YAKIMA, Wash. (CNS) — A priest of the Diocese of Yakima has been hospitalized for two weeks with COVID-19, the disease caused by the coronavirus.
Father Alejandro “Alex” Trejo, pastor of Our Lady of the Desert Parish in Mattawa, Washington, continued to be treated for pneumonia caused by the virus, Bishop Joseph J. Tyson of Yakima said March 16.
The 48-year-old priest has been in Kadlec Medical Center in Richland, Washington, since March 1, according an announcement by the diocese.
“Father Alex continues to recover well and we are appreciative of the prayers of many, many parishioners and the excellent care of the hospital staff,” Bishop Tyson said in a statement. “We also are very thankful for the work of the Grant County Health District.”
The diocese was working with health district staff to identify the people with whom Father Trejo has been in close contact within the last month, the diocese said.
The coronavirus was confirmed as the cause of Father Trejo’s illness late March 15, following a third test by the health district. Two earlier tests were inconclusive, the diocese said.
Health district officials have asked the people who have had contact with Father Trejo to monitor themselves for flu-like symptoms.

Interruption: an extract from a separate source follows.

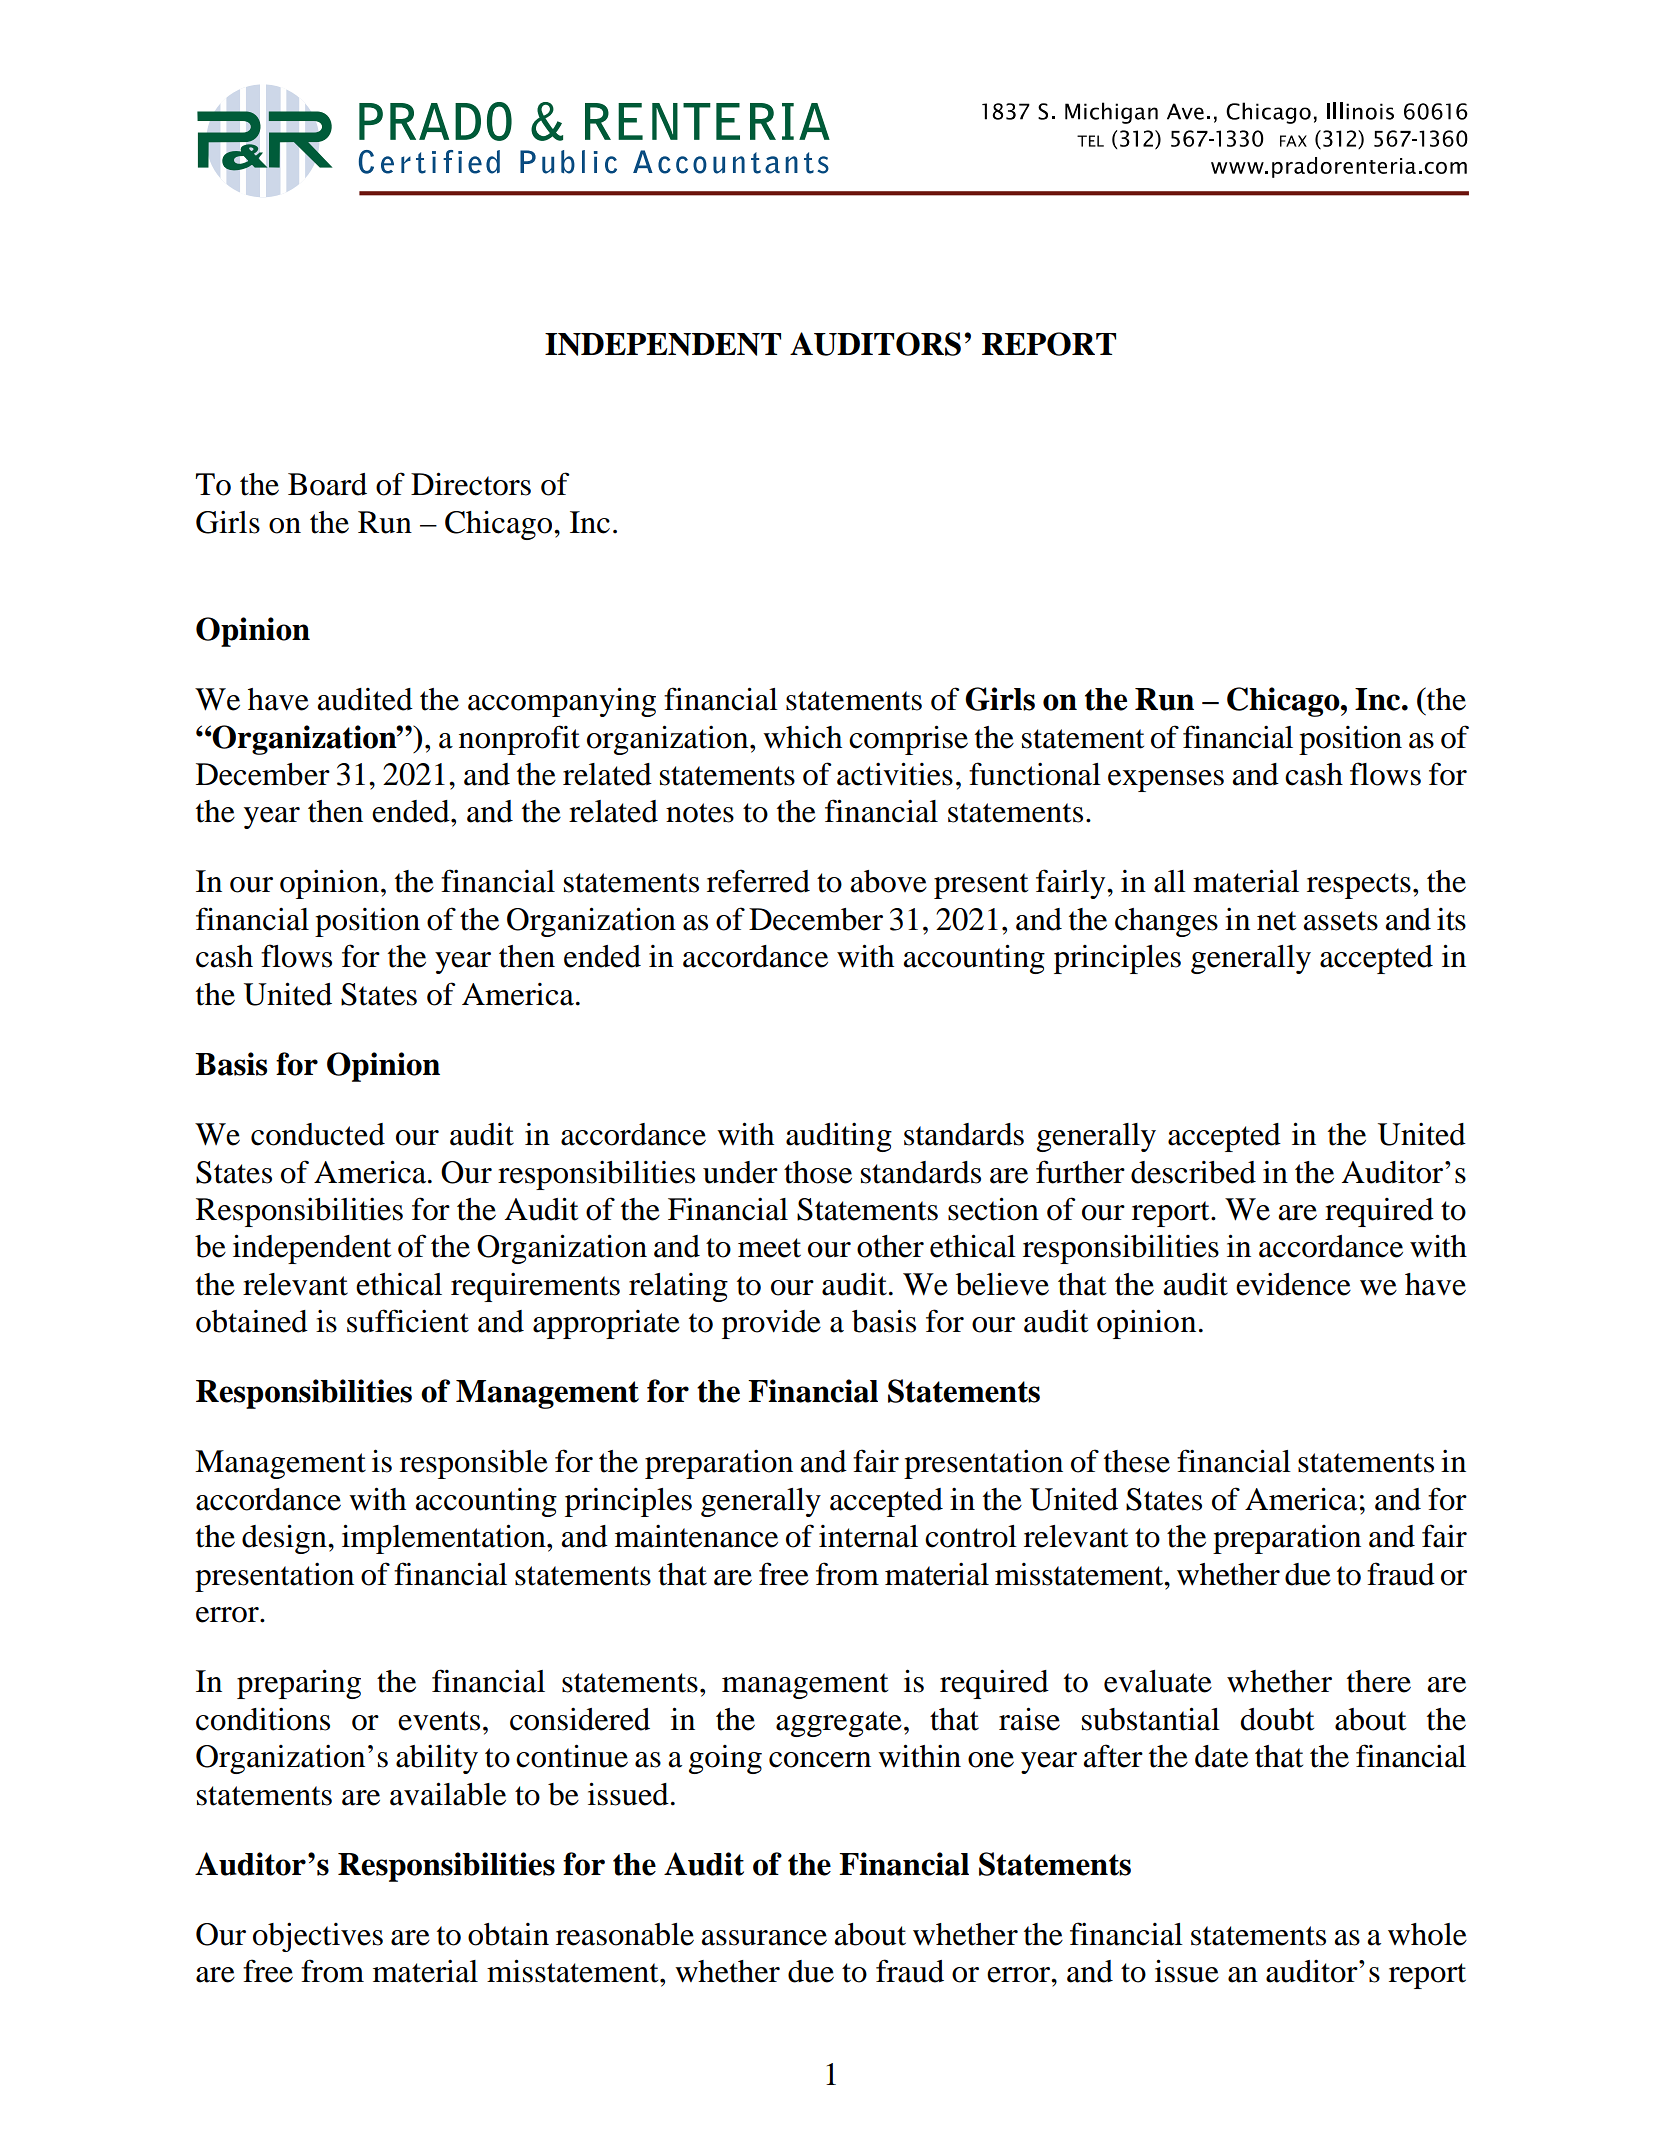 The width and height of the image is (1662, 2151). I want to click on evidence, so click(1293, 1284).
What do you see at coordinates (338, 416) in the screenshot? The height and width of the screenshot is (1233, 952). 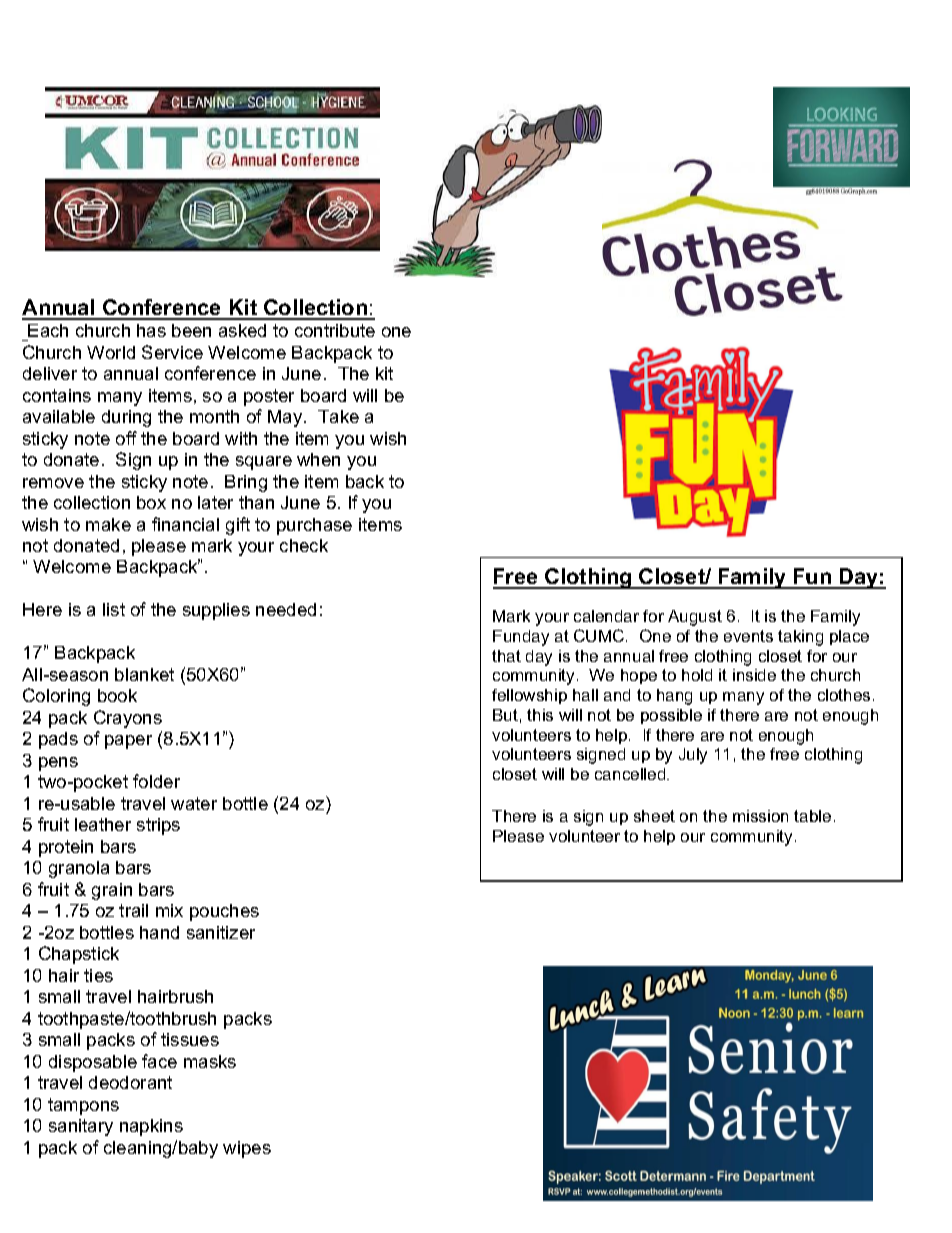 I see `Take` at bounding box center [338, 416].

Bishop Tyson described Mattawa, about 60 miles northeast of Yakima, as a “close-knit community,” while “the parish is the center of many people’s lives.”
He also said that he met with parish leaders March 14 to prepare its response of a positive test. Parish facilities underwent “deep cleaning” March 13 in advance of weekend Masses, the diocese said.
However, Washington Gov. Jay Inslee expanded a ban on gatherings of more than 250 people, leading the bishop to suspend all public Masses except for funerals and weddings already scheduled.
The diocese said Father Trejo was expected to be released within days to a private residence to continue his recovery. No timeline has been set for his return to active ministry.
The diocesan statement said Father Trejo led an eight-day pilgrimage to the Holy Land, returning Feb. 18. He reported a high fever March 1 and self-quarantined himself in the parish residence for priests after his last Mass that day under supervision of a local health care provider, according to the diocesan announcement. When his condition worsened later in the day, he was hospitalized that evening.
The priest’s illness was the second confirmed coronavirus case in the diocese. A member of the St. Joseph-Marquette Catholic School community in Yakima was confirmed to have the illness March 13.
The school was being cleaned and sanitized and will remain closed until at least April 24 under an order from Inslee that covered all schools in Washington state.